▶ _What is required_
Take the line that contains "Image resolution: width=1080" and every line below it to the end of the entries, and give them again exactly, leaving out any pictures.

(Saved data entries)

^^^^^^^^

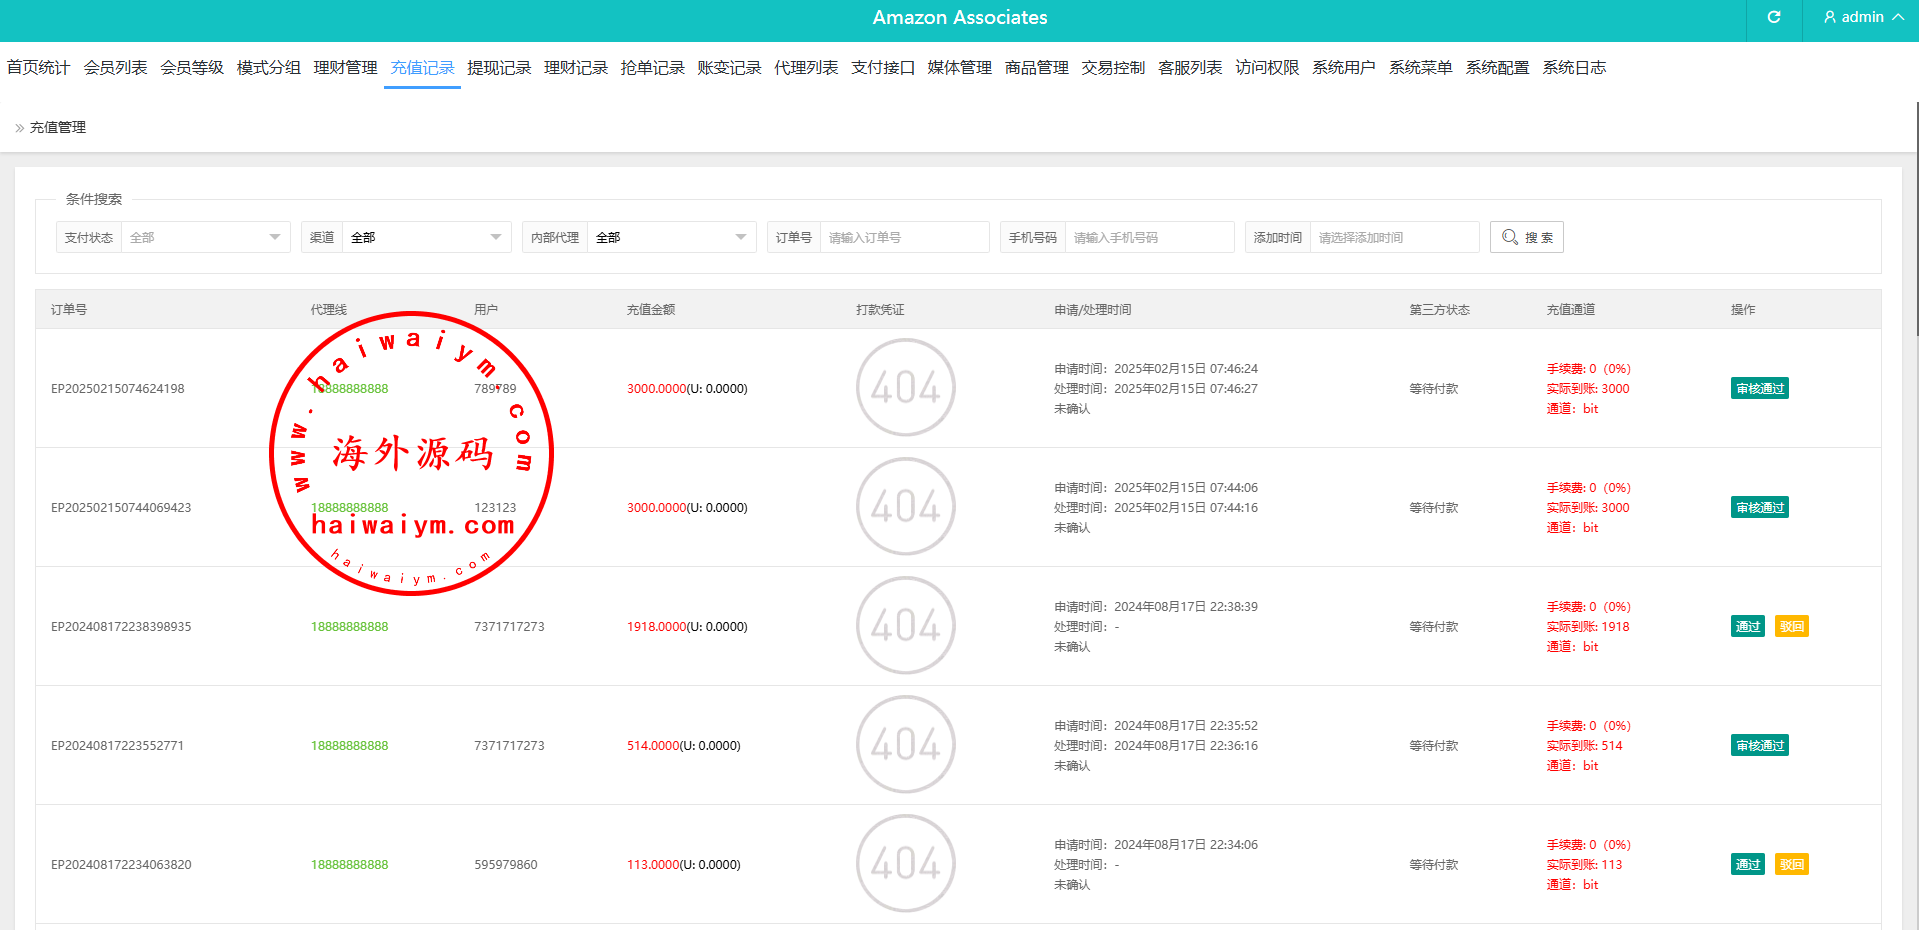1919x930 pixels.
Task: Open the 添加时间 date picker field
Action: click(1393, 237)
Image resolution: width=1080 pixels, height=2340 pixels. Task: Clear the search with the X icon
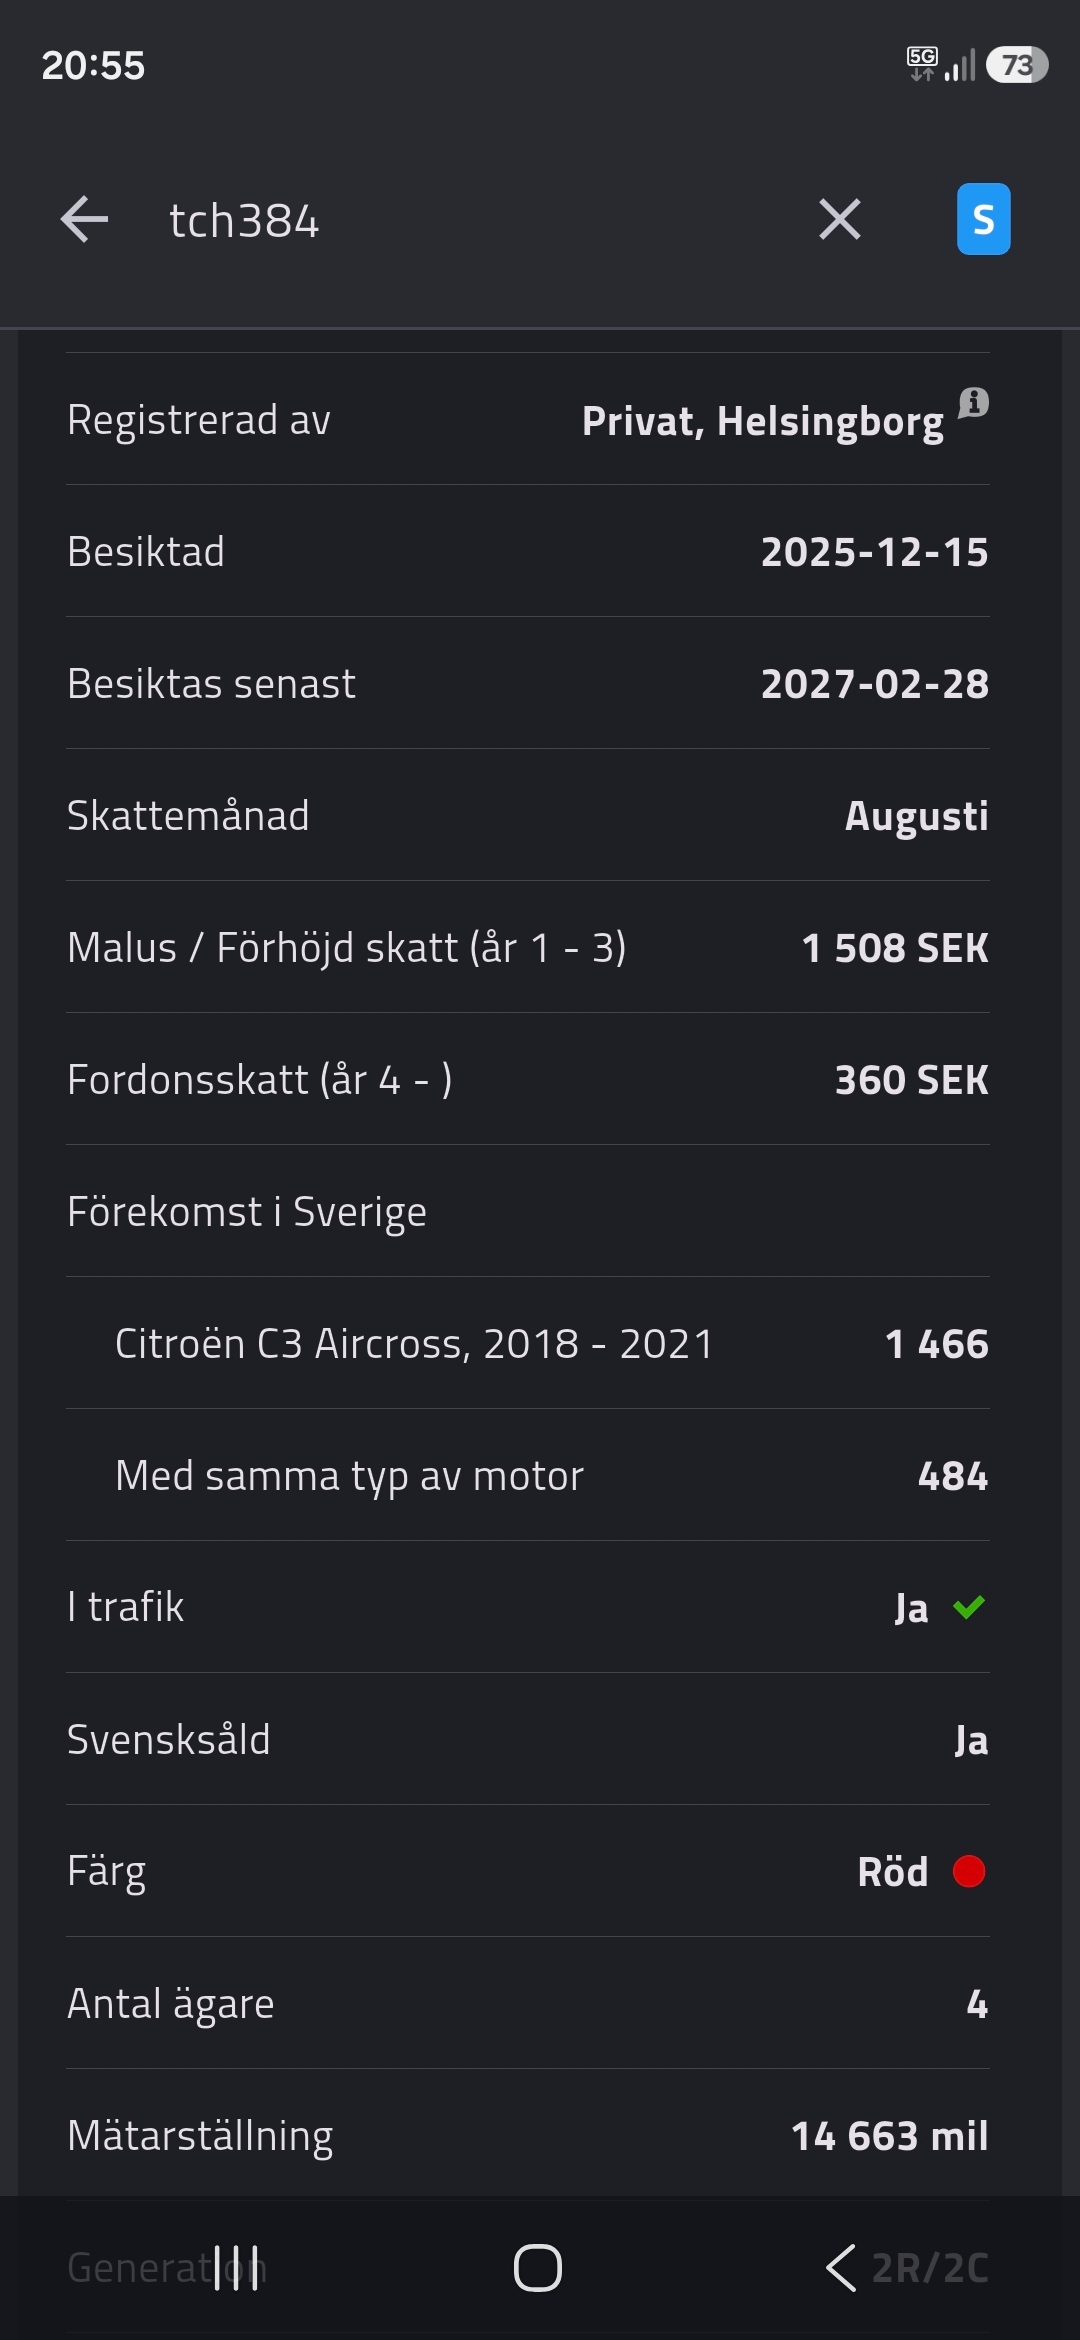[x=839, y=219]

^^^^^^^^

▶ _Response box_
Image resolution: width=1080 pixels, height=2340 pixels. Task: Clear the search with the X icon
[x=839, y=219]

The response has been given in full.